NewsBite

Pain delayed but retiree braces

SCRIMPING to make ends meet is already part of the lot of many pensioners.

Jeff Coath on the beach near his Southport unit. ‘When you wake up every day having to budget for every movement, every action with no wriggle room, that makes a difference’.
Jeff Coath on the beach near his Southport unit. ‘When you wake up every day having to budget for every movement, every action with no wriggle room, that makes a difference’.

JEFF Coath won’t face a hit to his aged pension until 2017 and even then it won’t be cut.

But the rate of growth will slow from September as the indexation is tied to inflation rather than the more generous average male weekly earnings, and that, to him, means an erosion of his ability to “keep up”.

Modelling by the Combined Pensioners and Superannuants Association shows a single aged pensioner will have their pension grow by $75 less a fortnight across the first five years of the indexation changes, between 2017 and September 2022.

Couples will be $100 worse off in real terms during the same ­period.

Coath presently receives $766 a fortnight.

“So OK, it doesn’t start until 2017 and it’ll grow slower, but there are still so many unanswered questions,” he says.

“I’m still not sure what the ­effect will be.”

The federal government argues its axing of $1.3 billion paid over four years to states and territories for senior card concessions won’t result in cuts because the other ­jurisdictions will pick up the tab.

The jury is still out on whether the states will maintain the same level of concessions.

The Coalition has maintained the Clean Energy Supplement — renaming it the Energy Supplement — at current rates, worth $13.90 for pensioners.

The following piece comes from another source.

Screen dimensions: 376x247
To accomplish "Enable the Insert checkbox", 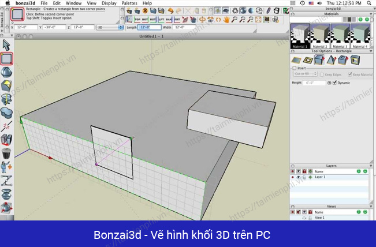I will 293,68.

The 72-year-old widower moved from Melbourne to a ­rented retirement village unit in sunny Southport, on Queensland’s Gold Coast three months ago, after a long and varied career in sales and marketing.

He says he was surprised at how difficult it was for him to find low-cost, one-person rental housing, with the retirement village the only place he can afford.

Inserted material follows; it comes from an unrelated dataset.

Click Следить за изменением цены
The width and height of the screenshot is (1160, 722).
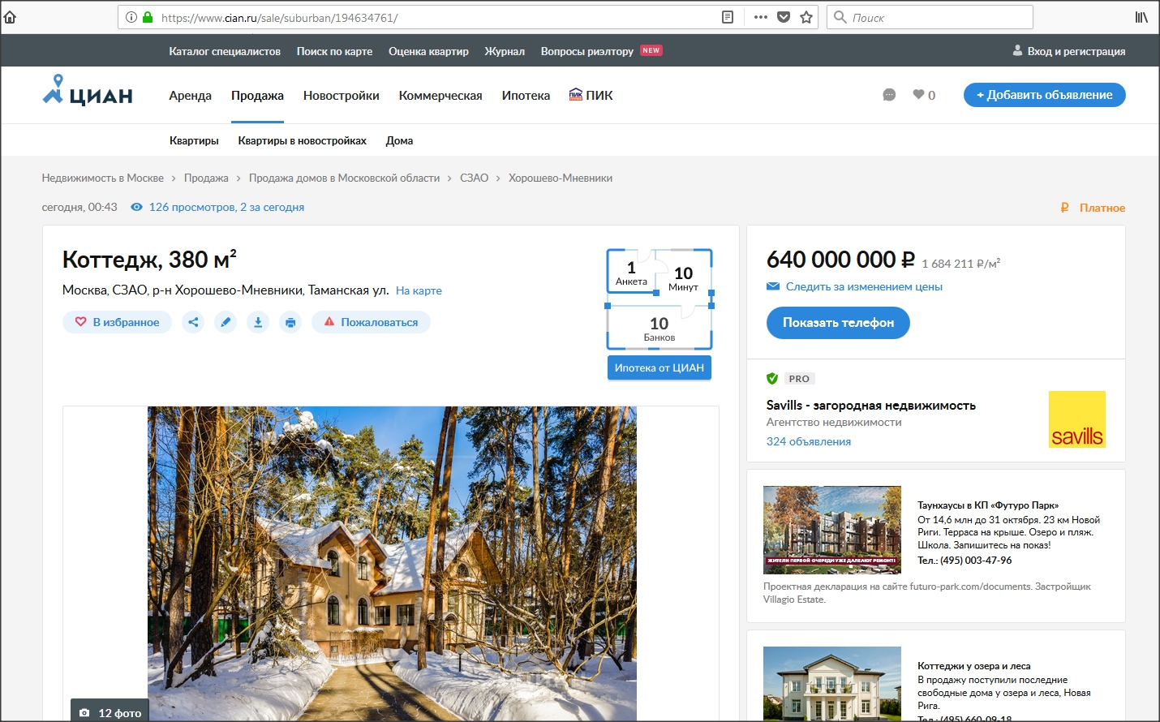(x=863, y=286)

Whereas once he might have tossed groceries into his shopping trolley without a second thought, Coath says now he has to ­constantly scrimp and shop for bargains. Aside from rent — for which he receives assistance from Centrelink — his biggest expense is ­insurance.

He has private health insurance and recently switched from Medibank Private to NIB to save $15 a month in premiums.

“To a pensioner, that’s like winning a hundred bucks,” Coath says.

He is in favour of incrementally raising the pension age.

“It’s absolutely vital,” says Coath, who — after urging from a friend — began claiming a full aged pension when he turned 65.

“People have got to contribute more, because they’re living longer.” He agrees welfare entitlements should be indexed across the board to contribute to cutting the national deficit.

“We need to get the country back on a reasonably even keel,” Coath says.

Although he concedes the pension slug may not be as great as the headline figures, the end result could not be viewed in isolation.

“They are double dipping, in my opinion, because the pension growth rate is being reduced and we’re paying more for other things,” he says.

“When you wake up every day having to budget for every movement, every action with no wriggle room, that makes a difference.”